Bir arkadaşına banka havalesi ile borç veren vatandaş, parasını alamayınca arkadaşı hakkında icra takibi başlattı. Borçlu ise icra takibini itirazla durdurdu. Asliye Hukuk Mahkemesi'ne başvuran alacaklı vatandaş, icra takibine vâki itirazın iptâline ve yüzde 20 icra inkâr tazminatına karar verilmesini istedi. Davalı, davaya cevap vermedi. Mahkeme; davanın kabulüne hükmetti. Kararı davayı temyiz etti.

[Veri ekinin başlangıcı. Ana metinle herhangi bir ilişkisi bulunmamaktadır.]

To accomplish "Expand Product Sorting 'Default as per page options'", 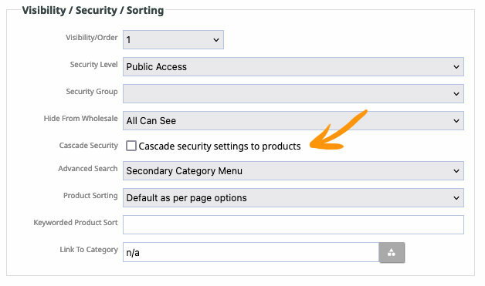I will tap(293, 197).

Yargıtay 13. Hukuk Dâiresi emsâl bir karara imza attı.
Davalının, davacının borcunu ödediğini, davacıdan borç para almadığını savunduğunun hatırlatıldığı Yargıtay kararında şöyle denildi:
"Mahkemece, davalının icra takibine verdiği itiraz dilekçesinde takip konusu alacağın, davalıya borç olarak gönderilen para olmadığı vurgulanmıştır. Tersine kendisinin davacıdan alacaklı olduğu, alacağının dayanağı senet bedeline karşılık olarak 4 bin liranın davacı tarafından kendisine gönderildiği savunulduğundan, ispat yükünün davalıya geçtiği belirtilmiştir. İsticvap (cevap isteme) davetiyesine rağmen davalının gelmediği gerekçe gösterilmek suretiyle davanın kabulüne karar verilmişse de, havale bir ödeme vâsıtası olup, var olan bir borcun ödendiğini gösterir.

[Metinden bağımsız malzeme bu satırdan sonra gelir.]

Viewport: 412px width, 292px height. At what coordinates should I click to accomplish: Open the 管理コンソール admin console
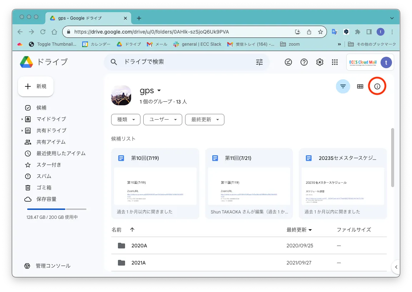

Bu karinenin aksini havaleyi gönderen şahsın ispat etmesi gerekir. Davalı, karşı tarafın ileri sürdüğü maddî vâkıanın varlığını kabul etmekle birlikte, onun hukukî vasfının ileri sürülenden başka olduğunu bildirmek suretiyle gerekçeli inkârda bulunmuştur. Öğreti ve uygulamada kabul edildiği üzere vasıflı ikrar (gerekçeli inkâr), bölünemeyen ikrarlardan olduğundan bu durumda ispat yükü davacıdadır. Davacı taraf, davaya konu paranın borç olarak verildiği yolundaki iddiasını ispatla yükümlüdür; buna bağlı olarak, davalı savunmasını ispat ile yükümlü olmayacaktır.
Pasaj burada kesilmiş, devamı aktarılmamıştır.